PROBLEM DESCRIPTION
This task calls for copying each line below that contains "width".

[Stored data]
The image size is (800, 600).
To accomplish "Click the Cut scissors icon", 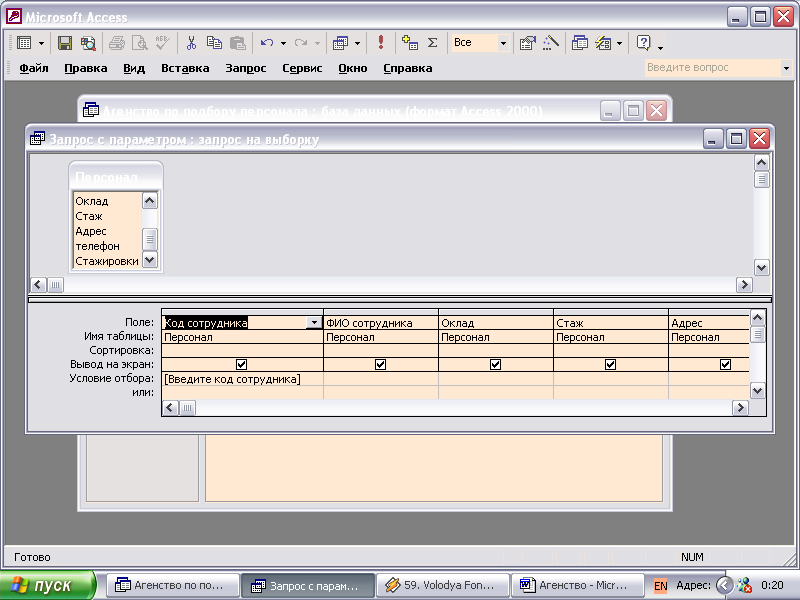I will coord(191,43).
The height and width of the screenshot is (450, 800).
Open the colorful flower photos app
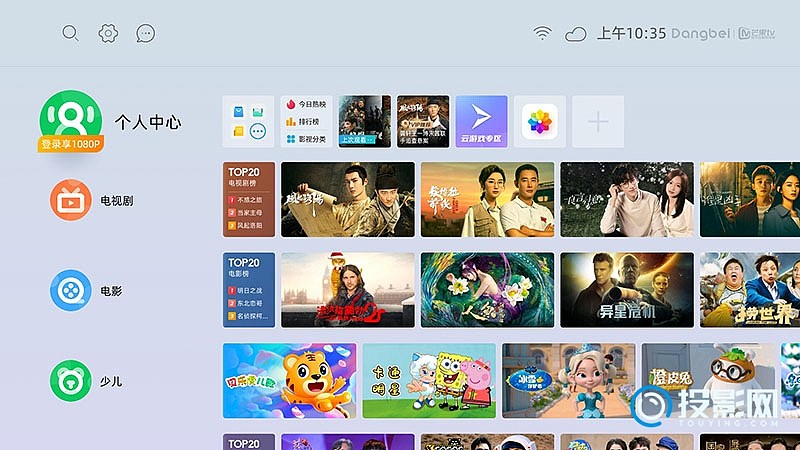[542, 122]
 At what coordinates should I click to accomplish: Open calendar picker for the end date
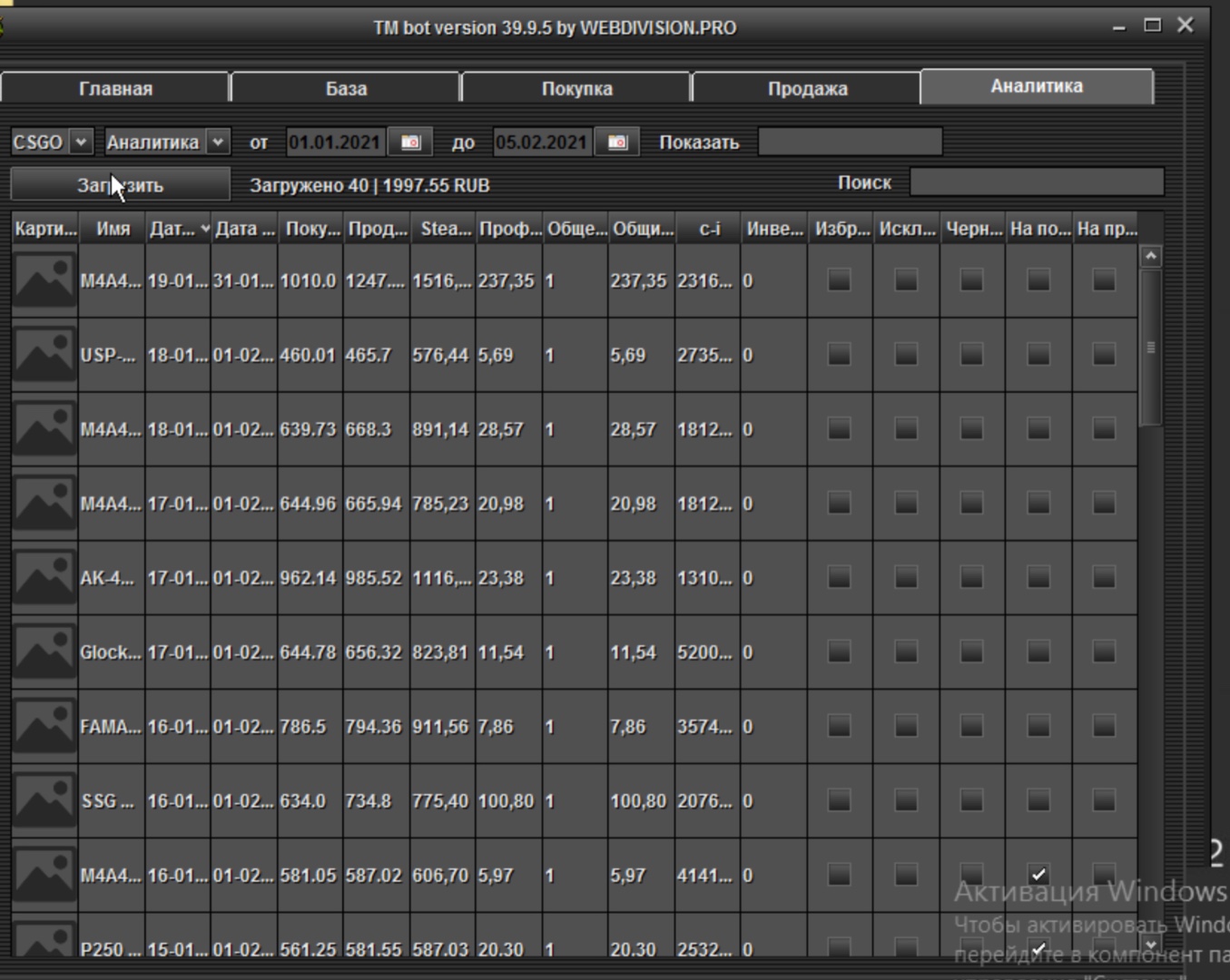[x=617, y=142]
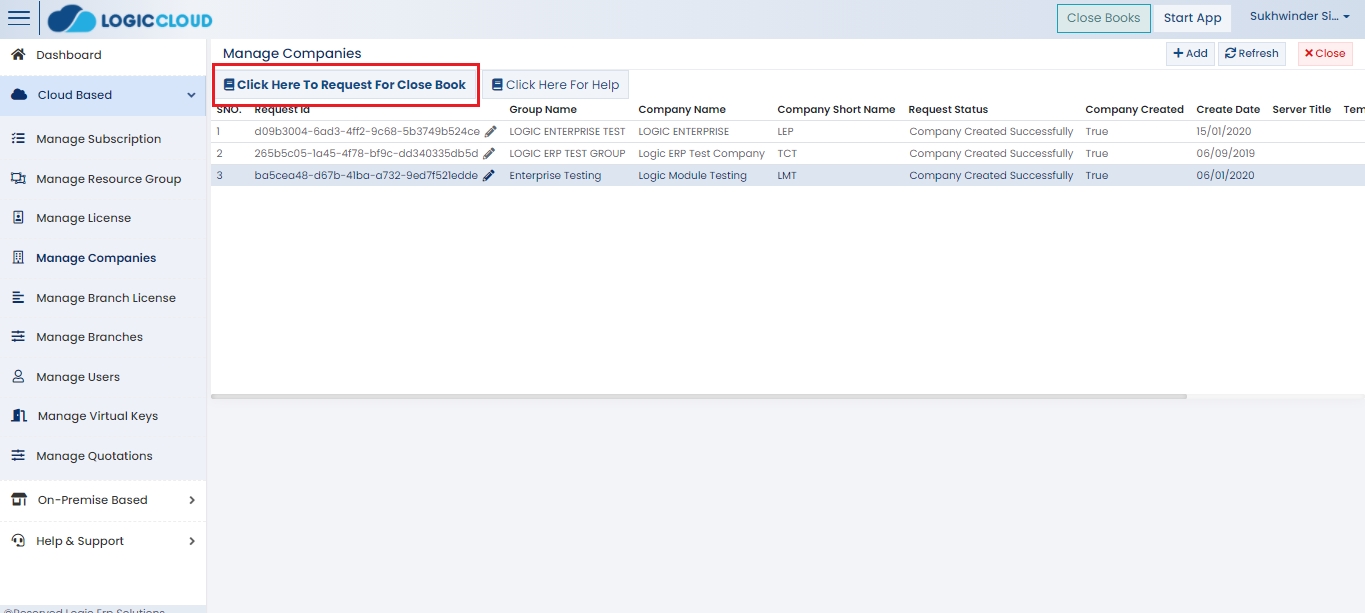Click pencil edit icon for Logic ERP Test Company

(x=488, y=154)
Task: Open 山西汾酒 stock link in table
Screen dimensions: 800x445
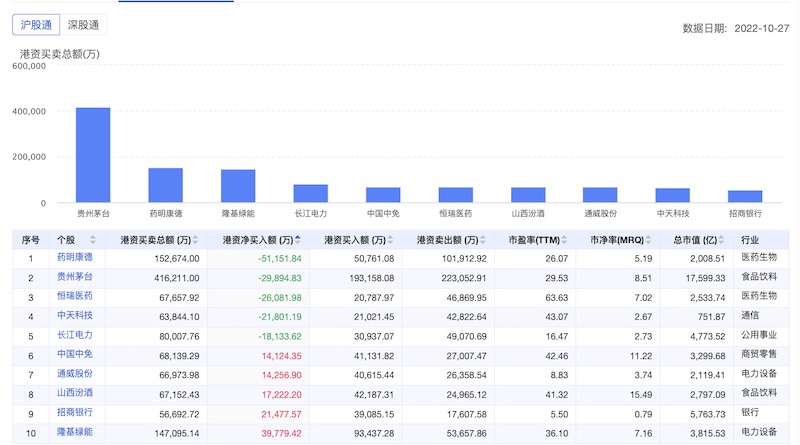Action: pyautogui.click(x=74, y=393)
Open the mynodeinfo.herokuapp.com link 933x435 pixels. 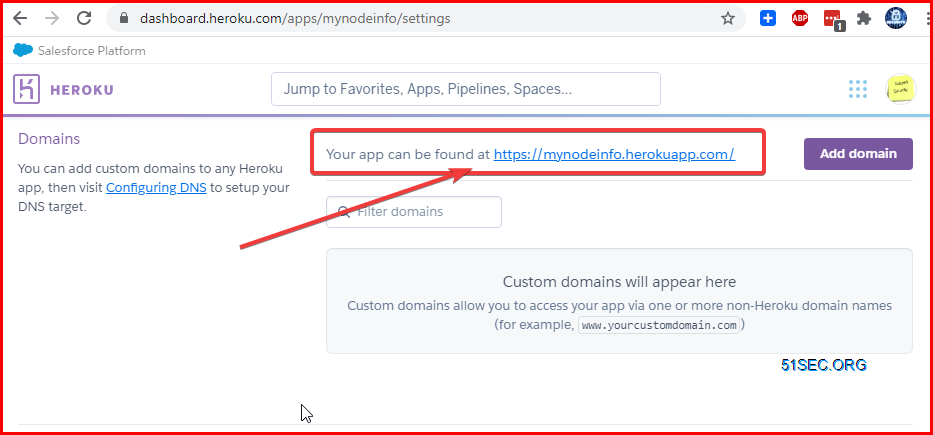(x=614, y=154)
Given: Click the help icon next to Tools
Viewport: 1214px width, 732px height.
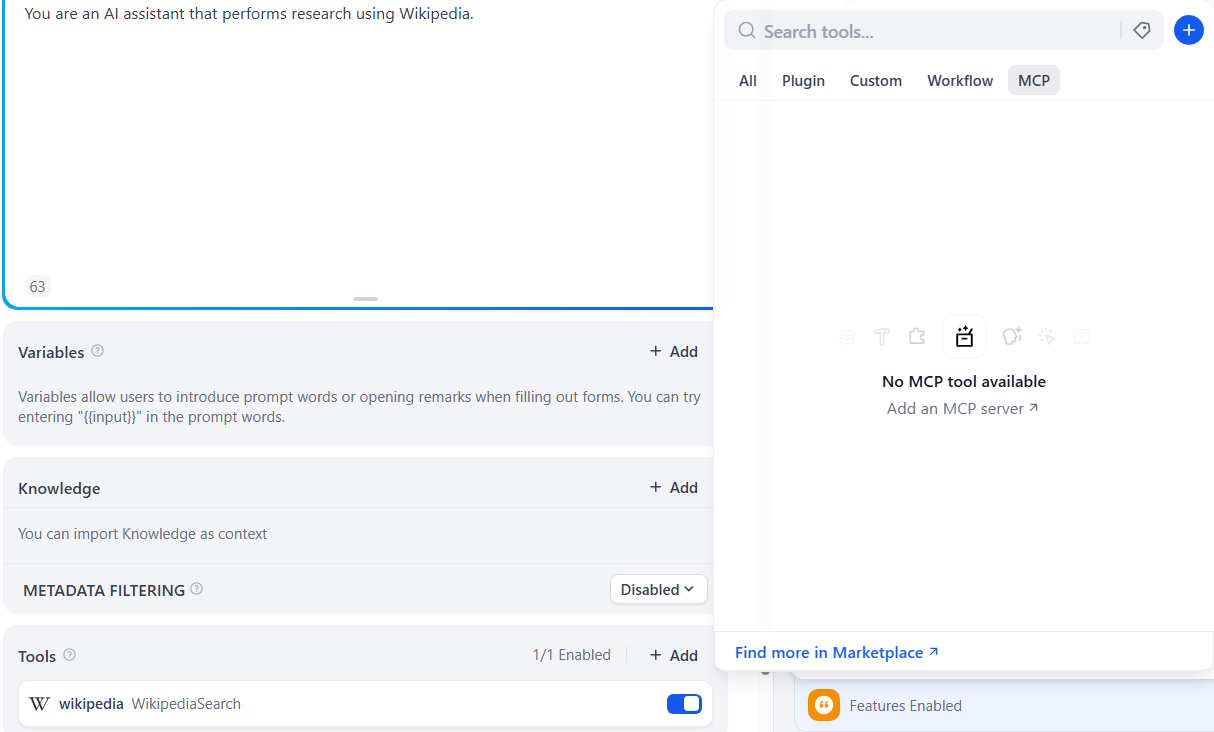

ANSWER BOX
The height and width of the screenshot is (450, 800).
Viewport: 1214px width, 732px height.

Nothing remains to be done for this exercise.